Sindicatos acusam presidente de ocultar fraudes de Nadaf
Representantes alegam ainda que Hermes Martins assumiu o cargo de forma irregular
Dez dos quinze sindicatos econômicos de Mato Grosso que compõem a diretoria da Federação do Comércio de Bens, Serviços e Turismo (Fecomércio) entraram com uma ação no Tribunal Regional do Trabalho (TRT), em que pedem o imediato e definitivo afastamento do atual presidente da entidade, Hermes Martins da Cunha.
Em fevereiro, os sindicatos haviam convocado uma assembleia geral para deliberar sobre o afastamento de Hermes Martins por até 180 dias por supostas irregularidades. No entanto, a reunião foi suspensa por decisão do juiz Nicanor Fávero Filho, da 4ª Vara do Trabalho de Cuiabá.
Na ação, os sindicatos acusam Hermes Martins de assumir de forma irregular o cargo de presidente, de “obstruir” provas de fraudes cometidas pelo ex-presidente da entidade, Pedro Nadaf, além de estar sendo processado por uma entidade classista por apresentar documentos falsos de uma empresa.

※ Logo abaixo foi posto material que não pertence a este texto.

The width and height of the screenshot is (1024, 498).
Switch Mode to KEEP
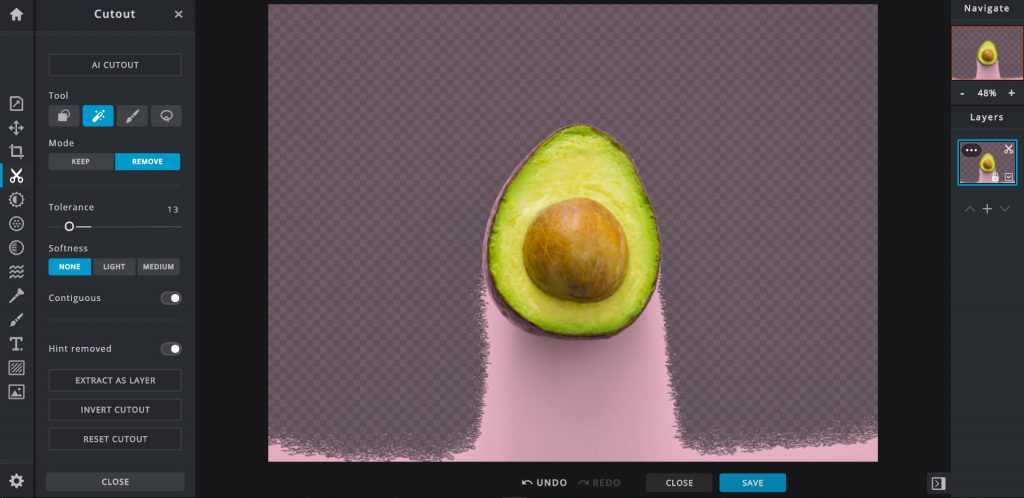coord(81,162)
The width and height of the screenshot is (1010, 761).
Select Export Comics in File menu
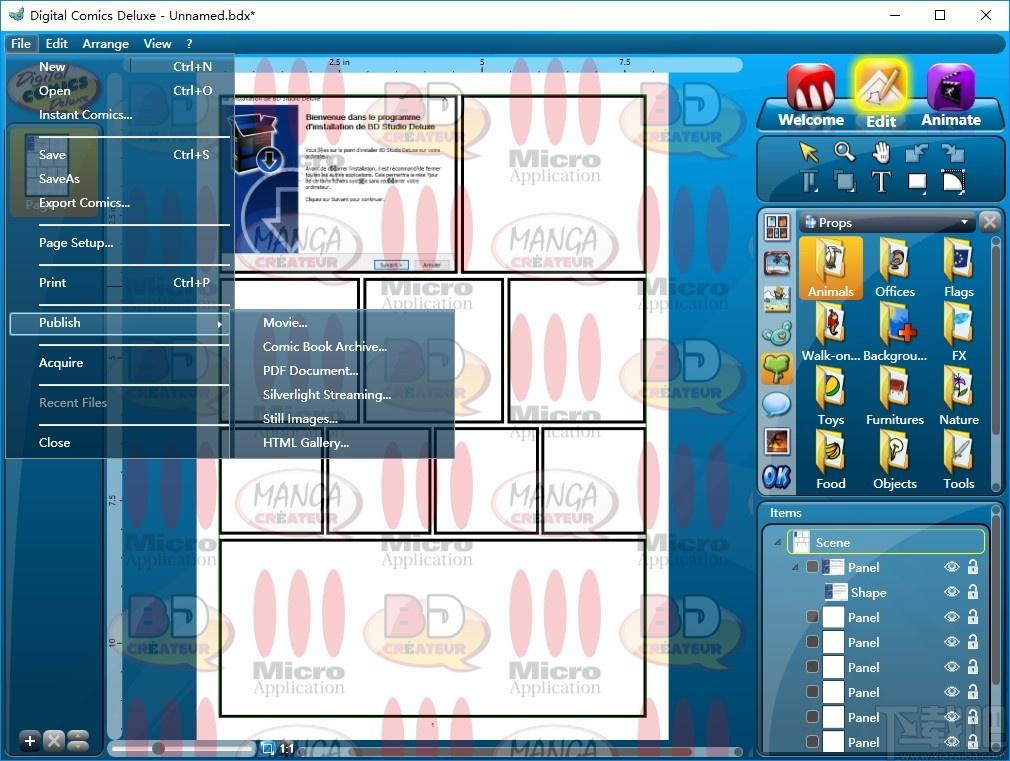(x=84, y=202)
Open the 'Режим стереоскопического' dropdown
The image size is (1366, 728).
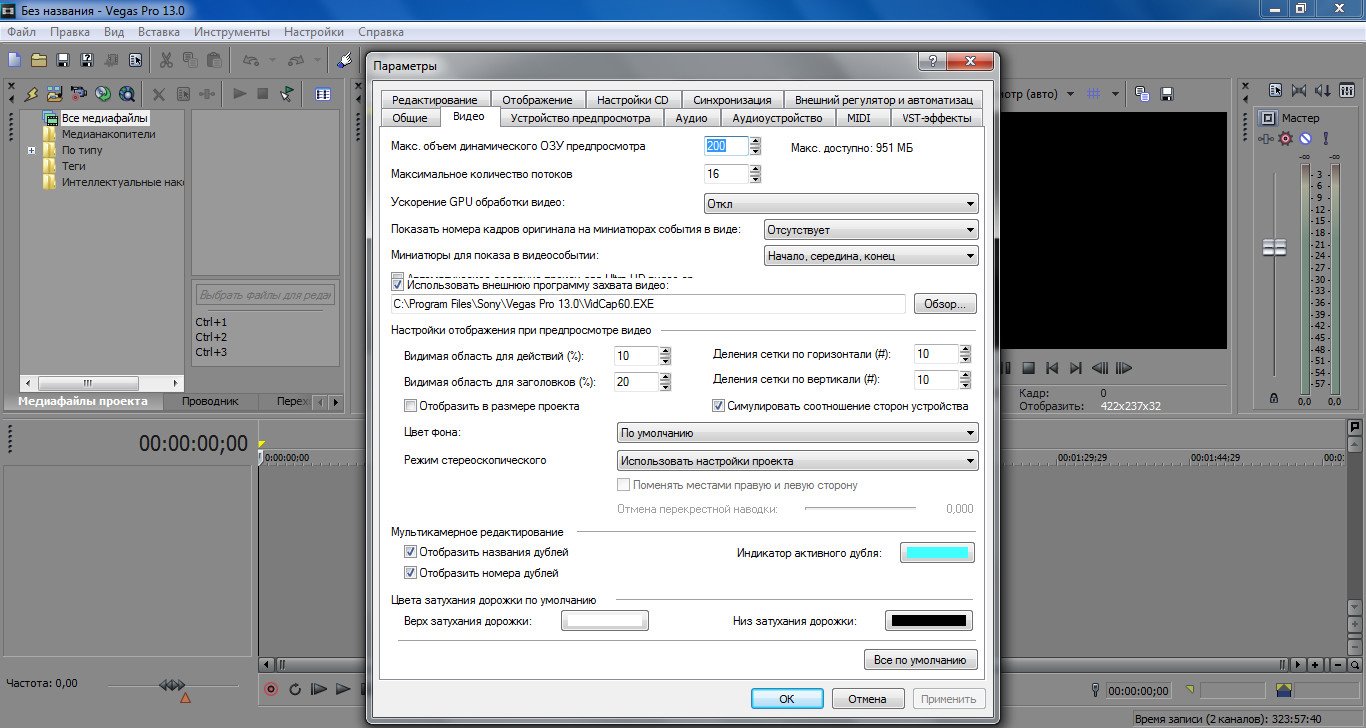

Os sindicatos citam ainda que o presidente abriu um Procedimento Ético Disciplinar contra eles por “vingança”, já que não concordam com a permanência dele no cargo.
Conforme a ação, Hermes Martins não poderia ter assumido a presidência da Fecomércio, após a renúncia do ex-secretário de Estado Pedro Nadaf, em setembro de 2015 - ocasião em que Nadaf foi preso na 1ª fase da Sodoma.
Segundo o documento, o artigo 24 do Estatuto da entidade ordena que em caso de afastamento definitivo ou vacância de qualquer um da diretoria, quem assume o cargo é o primeiro suplente da diretoria.
“Deste modo, consoante descrito no Estatuto Social, quem deveria ser presidente, era o então 1º Suplente da Diretoria, Fernando Mendonça França, e não Hermes Martins da Cunha”, diz trecho do documento.
“Apenas para esclarecer, Hermes Martins da Cunha somente poderia assumir a presidência, caso o afastamento se desse de forma temporária, o que não foi o que ocorreu, vez que o afastamento do presidente Pedro Nadaf se operou de forma definitiva, o que ensejaria a aplicação do parágrafo 2º, do artigo 24”, completa o documento.